Bobby M. Tuazon, co-convener of AES Watch and director for policy studies of the Center for People Empowerment in Governance (CenPEG), decried the Comelec chair’s offensive remarks against election critics accusing AES Watch, whose chair emeritus is former Vice President Teofisto Guingona, Jr., and CenPEG, headed by National Artist Bienvenido Lumbera, of “election sabotage.”

Tuazon also cited Brillantes for his “sexist remarks” against AES Watch women co-conveners, Ms Maricor Akol, a reputable IT expert involved in IT professionals certification contrary to Brillantes’ claim, and Ms Evita Jimenez, executive director of CenPEG and project research head of the popular Corruptionary publication.

Tuazon said it is Comelec, headed by Brillantes, that has failed to build public trust and confidence in the election system by its repeated failure to comply with the election law and its fixation to a technology proven to be defective, unlicensed, and with a dismally-low accuracy.

“They had three years since May 2010 to do some fixing and reforming but they just repeated the same mistakes that we saw in 2010,” Tuazon said.

“Mr. Brillantes knows full well how AES Watch and its affiliates work and where we stand,” Tuazon said. “We’re not just problem-oriented, as the chair has repeatedly insinuated, but solutions-proponent. Since the last elections, we have sought dialogs with the Comelec, gone to congressional hearings with proposed legislative enhancements for poll automation, studied meticulously the automation with reports copy furnished all major election stakeholders, and gone to the high court several times as well.”

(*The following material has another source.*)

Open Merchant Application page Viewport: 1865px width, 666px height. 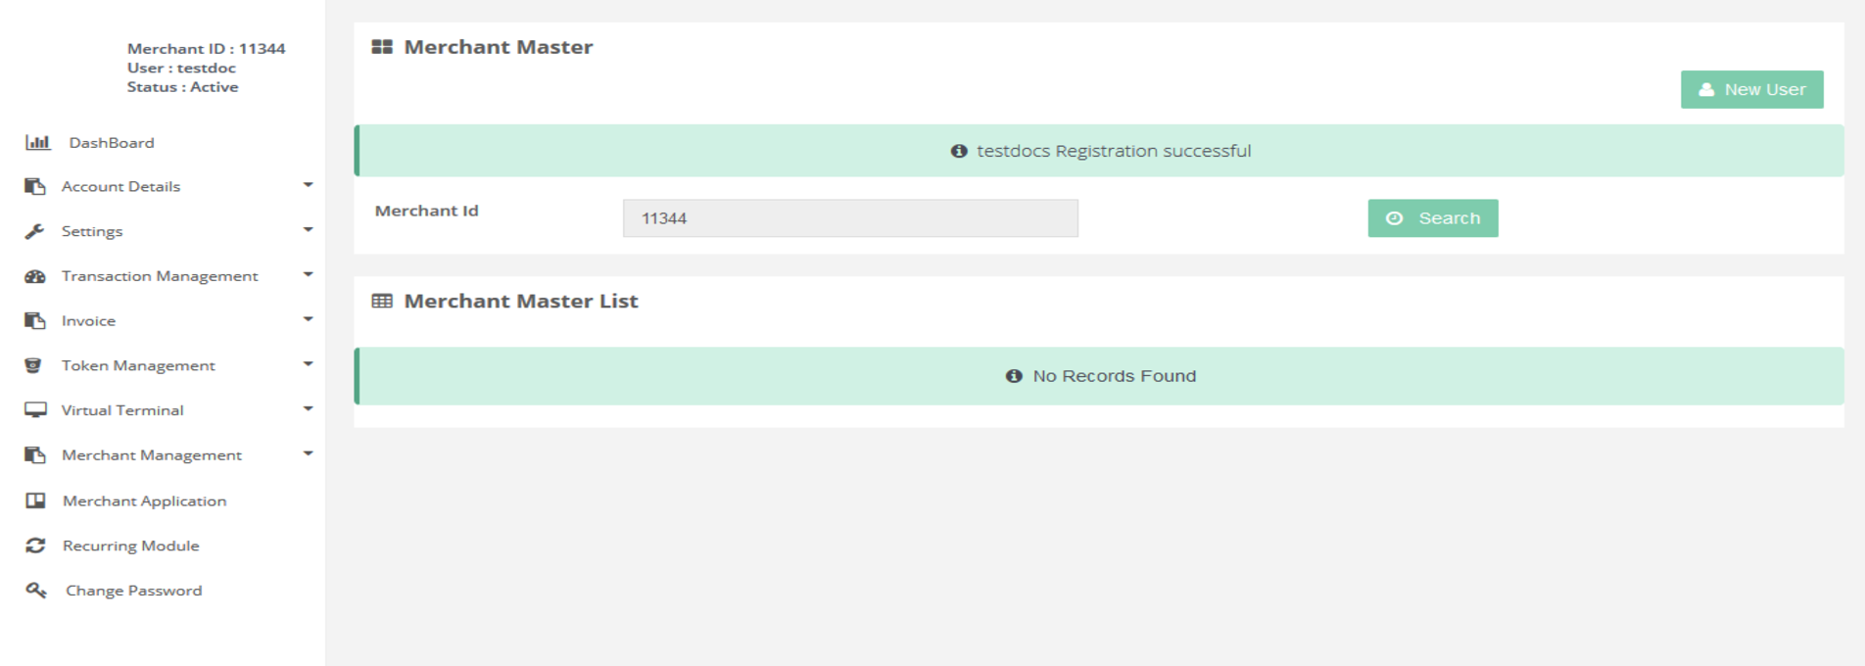click(144, 500)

“Non-disclosure of the source code to political parties and interested groups for independent review as provided for in the Poll Automation law for reasons only Chairman Brillantes knows is major concern that should alarm stakeholders in the coming election,” Tuazon added. Political parties like PDP-Laban for example had gone to the Comelec last January 2013 to exercise this right, only to be told that the source code is not available for review.

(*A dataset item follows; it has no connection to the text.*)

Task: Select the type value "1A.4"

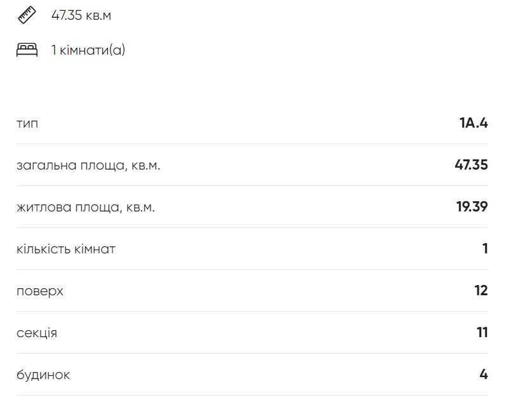Action: click(474, 123)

Brillantes, quoted by the media, argued, “There is no review if there is no source code,” adding that “the law does not provide for source code review in order for elections to proceed.”

The Comelec chairman’s inconsistent statements are themselves adding to confusion and uncertainties in the coming automated elections.

“So now, look who is talking of election sabotage,” Tuazon asks.

Lito Averia, IT security expert, Congress resource person on IT matters, and election observer for more than 20 years, asked how does the Comelec chair define “election sabotage”? “We’re merely asking questions and raising issues which they continue to ignore.”

The Comelec chairman today insisted that the Philippine government owns the PCOS machines per the option to purchase signed with Smartmatic in March 2012.

Averia said, “Brillantes is the one who is ignorant, especially in software licensing. Even non-lawyers in the IT industry understand that proprietary software like MSOffice, for instance, is not bought. What one buys is a license to use. Comelec cannot claim to have bought the software that came with the PCOS in March 2012. It is only a user of the software AND only for the 2010 national and local elections at that.”

“The basic civil law principle is you cannot sell what you do not own. If the owner gives you authority to sell, there is still a limit to what you can sell, depending on what is written in the authorization,” AES Watch also clarified.

With the 2009 agreement – where the license to use the poll technology was given to Smartmatic only for 2010 – having been terminated in May 2012 by the real owner of the technology, Dominion Voting Systems, the Venezuelan sales company (Smartmatic) has lost its right to the software. It has also lost its access to the program system that is critically needed to correct the program errors and bugs that both Comelec and Smartmatic reluctantly admitted only in 2012, Tuazon said.

Under these circumstances, Brillantes announced last week that Comelec will use instead the program system designed for the aborted 2011 ARMM election reportedly supplied by Smartmatic. But the use of the 2011 program is not covered by the 2009 licensing agreement precisely because the latter only spoke of the 2010 elections, Tuazon.

In the forum held yesterday at UP Alumni center, AES Watch distributed information materials on the automated elections for May 13, 2013 like Primers, Alerts and Poll watch guides.

“Rather than go down the level of gutter language, AES Watch and its members have agreed to help provide information materials to help guide the voters and poll watchers in dealing with the problematic PCOS machines in case these arise on Election Day,” Tuazon added.